I don't know how to play chess. However, I have read people who play chess use the pawn as a bargaining chip. I've learned especially in the case of divorce, it is easy to use children, money, and sex as pawns. I know after my mom and Alex divorced, I often felt as if I was being played between the two of them. I felt more as if mother and Alex used me as a pawn against each other. Honestly, I can't remember specific dates and times for examples, but I remember moving back and forth between my mom's house and Alex's house my senior year and a couple of times in college. When I would move from Alex's house to mother's, I couldn't take the car he bought me. When I moved from her house to his, I couldn't take the car she bought me after he took back his car. It was pettiness at its finest. I know when Peebs and I divorced, our boys became master manipulators very quickly.
Father's day was very hard for me when I was younger. I would have pity parties about why my biological dad couldn't stop his addiction and abuse. Why didn't he love me enough? I didn't understand why Alex chose to leave out family for someone else. I honestly felt I was unlovable.

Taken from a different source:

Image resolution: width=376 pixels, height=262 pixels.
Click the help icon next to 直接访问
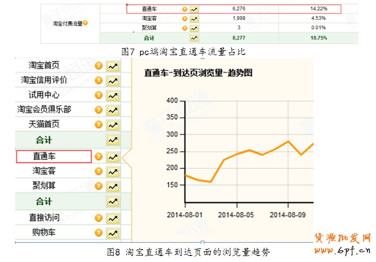[x=99, y=218]
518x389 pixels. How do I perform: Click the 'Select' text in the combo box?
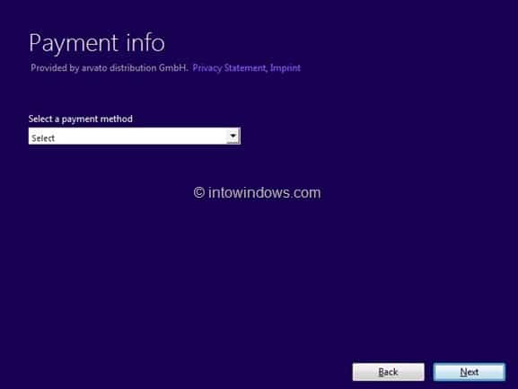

Sadly, 30 something years later, I still feel the same way. Alex and I have a very hard to explain relationship. I guess if I had to put it in simple terms, I would say he has a habit of being gruff at times. I have a habit of calling him out when he acts gruff. We're both too hard headed to back down from one another so our relationship is not all rainbows and unicorns. He doesn't baby me; therefore, I give it right back to him or choose not to listen to it and hang up. My grandfather was who I tried to focus on as I was younger on Father's day. He passed away in January of 1994. Our oldest son is named after him. I am very thankful I had several uncles that have played a huge father figure role in my life at times.

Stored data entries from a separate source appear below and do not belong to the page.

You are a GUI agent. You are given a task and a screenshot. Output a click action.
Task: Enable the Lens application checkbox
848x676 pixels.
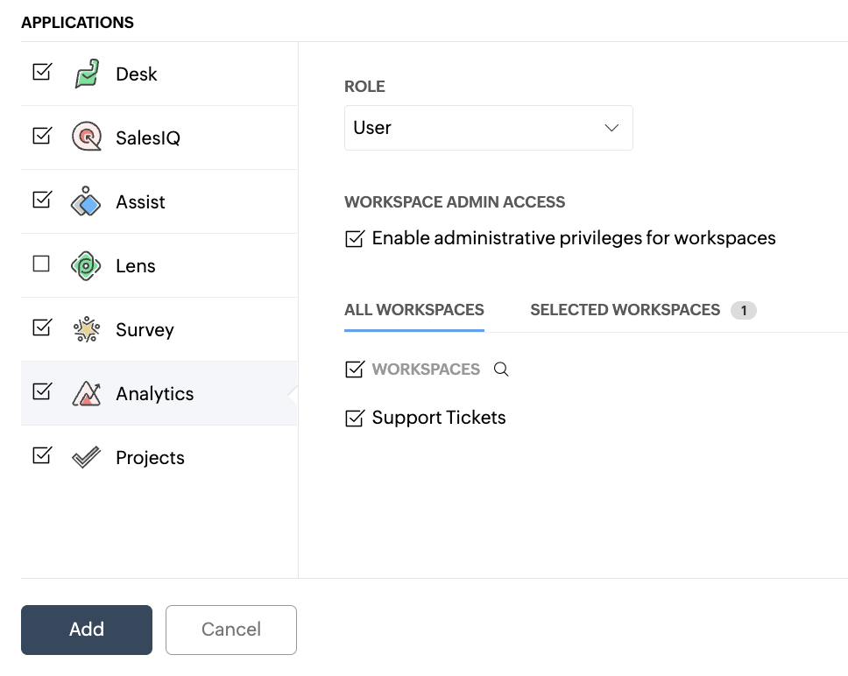(41, 264)
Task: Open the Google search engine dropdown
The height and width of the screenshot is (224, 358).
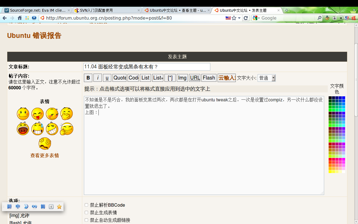Action: point(256,18)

I was glad Perry was off on Father's day because I was afraid it was going to be a rough one for him. I will explain in more detail later but for those of you that don't know us, Perry and I married in 1992 at the age of 21. We turned 22 shortly afterwards. We had Sam in 1995 and Josh in 1997. We stayed married until 2009. Our divorce was final after 17 years of marriage. When people ask what happened, I typically say life got in the way. That is a very broad, true answer. I had finally landed my dream job of becoming a flight nurse. Perry was busy being a sales rep for a mortgage company. They boys were 14 and 12 and wide open with activities. Sam was playing travel baseball. Josh had been busy the few years prior but he had gotten to where all he cared about were his video games. We honestly gave everything and everyone attention but each other. Finally, after two years apart and several mistakes on both sides, we realized we were better together. We also knew we would always love each other. We remarried on 11/11/11. We both dated others but in all honesty never quit seeing each other the entire time. He always told me we would end up back together. I often joke with him and say I'm his Jenny from Forrest Gump. I was pretty horrible at times but his love has never faltered. We also joke and say we're Ross and Rachel from Friends and we're just "on a break". Ironically, Father's day, we watched Forrest Gump and several episodes of Friends.
During the divorce, we both used the boys as pawns (unconsciously). After the remarriage, the boys used us as pawns. I think it is safe to say Josh still might be. I didn't expect Perry to hear from him on Father's day. Of course he didn't.
As a parent, you worry about every decision you make with your children. You worry about them from the time you find out they have been conceived until death (either yours or theirs). You want to protect them and do everything right. Unfortunately, they don't come with instructions other than The Bible. They can bring out every emotion you have within 3 seconds. You say you aren't going to do this or that to your child and then guess what? You're that parent doing it anyway. Perry and I both come from broken homes. We never thought we would divorce and we both said we would never put the boys in the middle of it. Guess who ended up right in the middle of it?
Why am I talking about all of this divorce? People who suffer from mental illness have a higher rate of divorce. Mental illness can make marriage harder for some couples. All couples are different, but I know from experience, my crazy has put a strain on Perry and I more than once. If you have never suffered from depression, you can't understand why your spouse won't just get up. What is wrong with them??? Do they enjoy staying in bed unshowered??? Are they attention seeking??? Are they lazy??? Divorce can also effect the children's mental health.
Am I telling you to not get divorced? Absolutely not! I am just reminding you to take care of yourself and your children emotionally, spiritually, and mentally if you are experiencing marital or any other types of problems. Mental illness isn't always obvious. When I first started having my symptoms, I was 17-18 years old. I can remember being on my bed and looking up at my ceiling and listening to desperado by the Eagles on repeat and not understanding what I was feeling. I didn't feel close enough to talk to anyone about what I was feeling. Hopefully if the mental health stigma disappears, we will all feel like we have someone to talk with. If you don't feel comfortable talking with a friend or family member, please know the # for the National Suicide Prevention Lifeline is 1-800-273-8255. In July of 2022, it will change to the three number dialing code of 988.